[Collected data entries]

=== Begin Enclosure ===

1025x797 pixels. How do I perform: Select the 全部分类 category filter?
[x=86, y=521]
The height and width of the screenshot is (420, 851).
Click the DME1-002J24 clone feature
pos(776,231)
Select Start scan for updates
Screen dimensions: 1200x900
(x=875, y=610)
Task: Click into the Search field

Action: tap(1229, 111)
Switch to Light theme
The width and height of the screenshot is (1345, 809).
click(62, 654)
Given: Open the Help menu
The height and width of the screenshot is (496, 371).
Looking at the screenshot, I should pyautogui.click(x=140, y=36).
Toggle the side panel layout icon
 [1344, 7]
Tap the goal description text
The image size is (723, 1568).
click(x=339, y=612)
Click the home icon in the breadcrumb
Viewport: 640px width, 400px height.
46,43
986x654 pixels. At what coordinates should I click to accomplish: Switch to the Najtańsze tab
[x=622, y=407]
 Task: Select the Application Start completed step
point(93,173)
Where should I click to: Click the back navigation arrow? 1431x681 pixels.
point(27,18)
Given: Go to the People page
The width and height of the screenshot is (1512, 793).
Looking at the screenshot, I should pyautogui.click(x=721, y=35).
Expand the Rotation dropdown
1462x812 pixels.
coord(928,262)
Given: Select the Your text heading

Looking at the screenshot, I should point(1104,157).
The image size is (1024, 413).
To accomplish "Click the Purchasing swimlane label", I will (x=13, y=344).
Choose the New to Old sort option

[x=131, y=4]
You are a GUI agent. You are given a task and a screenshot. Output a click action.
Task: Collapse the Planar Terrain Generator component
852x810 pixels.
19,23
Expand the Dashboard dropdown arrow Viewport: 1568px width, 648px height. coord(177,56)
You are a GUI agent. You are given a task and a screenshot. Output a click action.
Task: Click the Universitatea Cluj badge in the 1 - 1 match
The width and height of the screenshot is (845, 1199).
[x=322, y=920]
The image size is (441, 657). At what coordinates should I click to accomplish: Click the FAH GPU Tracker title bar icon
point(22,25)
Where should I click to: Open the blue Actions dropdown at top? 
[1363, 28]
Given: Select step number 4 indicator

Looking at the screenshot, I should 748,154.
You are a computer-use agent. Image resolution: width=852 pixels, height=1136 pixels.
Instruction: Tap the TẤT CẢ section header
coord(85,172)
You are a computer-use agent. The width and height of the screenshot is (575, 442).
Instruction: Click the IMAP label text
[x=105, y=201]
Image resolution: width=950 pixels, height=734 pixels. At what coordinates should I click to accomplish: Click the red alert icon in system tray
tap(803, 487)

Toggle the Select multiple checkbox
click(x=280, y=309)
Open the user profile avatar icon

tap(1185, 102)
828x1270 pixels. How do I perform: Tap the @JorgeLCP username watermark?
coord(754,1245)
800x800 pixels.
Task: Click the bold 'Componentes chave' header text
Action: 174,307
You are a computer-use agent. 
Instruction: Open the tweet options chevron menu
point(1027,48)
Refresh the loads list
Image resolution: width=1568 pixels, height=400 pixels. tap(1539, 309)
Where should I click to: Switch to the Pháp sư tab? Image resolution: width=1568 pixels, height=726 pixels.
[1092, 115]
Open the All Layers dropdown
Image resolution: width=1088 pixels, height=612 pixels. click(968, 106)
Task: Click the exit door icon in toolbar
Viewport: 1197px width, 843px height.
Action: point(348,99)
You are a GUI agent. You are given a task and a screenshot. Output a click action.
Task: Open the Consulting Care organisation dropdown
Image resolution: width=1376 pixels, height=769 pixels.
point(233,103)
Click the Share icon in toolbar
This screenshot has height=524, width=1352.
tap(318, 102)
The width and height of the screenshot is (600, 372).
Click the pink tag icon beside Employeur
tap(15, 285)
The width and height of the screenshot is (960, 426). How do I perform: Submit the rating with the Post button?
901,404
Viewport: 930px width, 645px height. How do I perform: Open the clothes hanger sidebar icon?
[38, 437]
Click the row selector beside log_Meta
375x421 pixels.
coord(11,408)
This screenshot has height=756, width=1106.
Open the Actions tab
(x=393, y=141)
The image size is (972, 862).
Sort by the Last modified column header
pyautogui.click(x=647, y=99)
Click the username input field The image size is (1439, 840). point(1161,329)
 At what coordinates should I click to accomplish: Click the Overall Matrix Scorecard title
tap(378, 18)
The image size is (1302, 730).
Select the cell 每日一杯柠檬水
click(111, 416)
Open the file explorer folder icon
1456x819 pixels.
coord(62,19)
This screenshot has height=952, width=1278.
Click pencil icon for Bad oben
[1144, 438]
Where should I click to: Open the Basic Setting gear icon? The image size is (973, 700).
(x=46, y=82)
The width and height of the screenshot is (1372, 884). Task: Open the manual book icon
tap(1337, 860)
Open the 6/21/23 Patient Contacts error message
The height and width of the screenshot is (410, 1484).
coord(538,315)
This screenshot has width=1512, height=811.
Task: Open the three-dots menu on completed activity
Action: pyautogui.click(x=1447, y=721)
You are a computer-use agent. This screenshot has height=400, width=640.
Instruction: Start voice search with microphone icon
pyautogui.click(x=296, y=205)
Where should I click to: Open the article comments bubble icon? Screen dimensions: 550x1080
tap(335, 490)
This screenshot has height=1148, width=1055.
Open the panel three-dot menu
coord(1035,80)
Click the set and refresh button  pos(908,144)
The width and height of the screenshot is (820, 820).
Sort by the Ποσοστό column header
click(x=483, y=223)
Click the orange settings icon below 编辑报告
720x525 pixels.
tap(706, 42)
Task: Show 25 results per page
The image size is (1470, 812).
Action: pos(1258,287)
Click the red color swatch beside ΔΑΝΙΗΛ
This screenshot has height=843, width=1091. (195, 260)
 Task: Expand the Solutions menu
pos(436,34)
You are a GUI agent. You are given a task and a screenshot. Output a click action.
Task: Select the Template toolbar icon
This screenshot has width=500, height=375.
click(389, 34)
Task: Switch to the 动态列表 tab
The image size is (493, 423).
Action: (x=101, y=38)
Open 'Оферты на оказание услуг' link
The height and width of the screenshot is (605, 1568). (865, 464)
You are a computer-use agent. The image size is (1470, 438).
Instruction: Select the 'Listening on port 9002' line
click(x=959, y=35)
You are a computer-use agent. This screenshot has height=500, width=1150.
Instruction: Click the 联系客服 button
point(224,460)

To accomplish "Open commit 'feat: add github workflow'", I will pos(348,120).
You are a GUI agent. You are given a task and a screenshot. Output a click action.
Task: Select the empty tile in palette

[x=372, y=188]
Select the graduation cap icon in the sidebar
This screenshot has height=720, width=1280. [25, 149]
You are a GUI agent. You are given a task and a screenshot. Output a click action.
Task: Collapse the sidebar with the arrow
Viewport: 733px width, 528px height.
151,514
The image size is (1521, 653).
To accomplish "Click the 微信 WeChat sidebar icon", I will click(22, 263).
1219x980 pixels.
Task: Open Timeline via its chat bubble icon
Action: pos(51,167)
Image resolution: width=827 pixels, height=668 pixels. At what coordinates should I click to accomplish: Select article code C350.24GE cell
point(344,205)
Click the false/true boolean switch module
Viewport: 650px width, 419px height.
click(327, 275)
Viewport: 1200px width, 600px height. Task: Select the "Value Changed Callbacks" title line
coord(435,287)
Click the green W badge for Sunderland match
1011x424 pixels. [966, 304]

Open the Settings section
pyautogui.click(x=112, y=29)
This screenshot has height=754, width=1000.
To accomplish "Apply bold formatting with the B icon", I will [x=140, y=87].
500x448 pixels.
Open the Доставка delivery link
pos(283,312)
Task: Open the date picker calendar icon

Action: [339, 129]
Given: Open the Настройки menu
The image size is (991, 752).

=== End Enclosure ===

__EXERCISE__
Copy exactly the lines that begin with the one containing "Instruction: Click the 联系客服 button" and continue to the end of the records, both included, and nothing more.

__RESPONSE TO THIS EXERCISE__
Instruction: Click the 联系客服 button
point(224,460)

To accomplish "Open commit 'feat: add github workflow'", I will pos(348,120).
You are a GUI agent. You are given a task and a screenshot. Output a click action.
Task: Select the empty tile in palette

[x=372, y=188]
Select the graduation cap icon in the sidebar
This screenshot has height=720, width=1280. [25, 149]
You are a GUI agent. You are given a task and a screenshot. Output a click action.
Task: Collapse the sidebar with the arrow
Viewport: 733px width, 528px height.
151,514
The image size is (1521, 653).
To accomplish "Click the 微信 WeChat sidebar icon", I will click(22, 263).
1219x980 pixels.
Task: Open Timeline via its chat bubble icon
Action: pos(51,167)
Image resolution: width=827 pixels, height=668 pixels. At what coordinates should I click to accomplish: Select article code C350.24GE cell
point(344,205)
Click the false/true boolean switch module
Viewport: 650px width, 419px height.
click(327, 275)
Viewport: 1200px width, 600px height. Task: Select the "Value Changed Callbacks" title line
coord(435,287)
Click the green W badge for Sunderland match
1011x424 pixels. [966, 304]

Open the Settings section
pyautogui.click(x=112, y=29)
This screenshot has height=754, width=1000.
To accomplish "Apply bold formatting with the B icon", I will [x=140, y=87].
500x448 pixels.
Open the Доставка delivery link
pos(283,312)
Task: Open the date picker calendar icon

Action: [339, 129]
Given: Open the Настройки menu
The image size is (991, 752).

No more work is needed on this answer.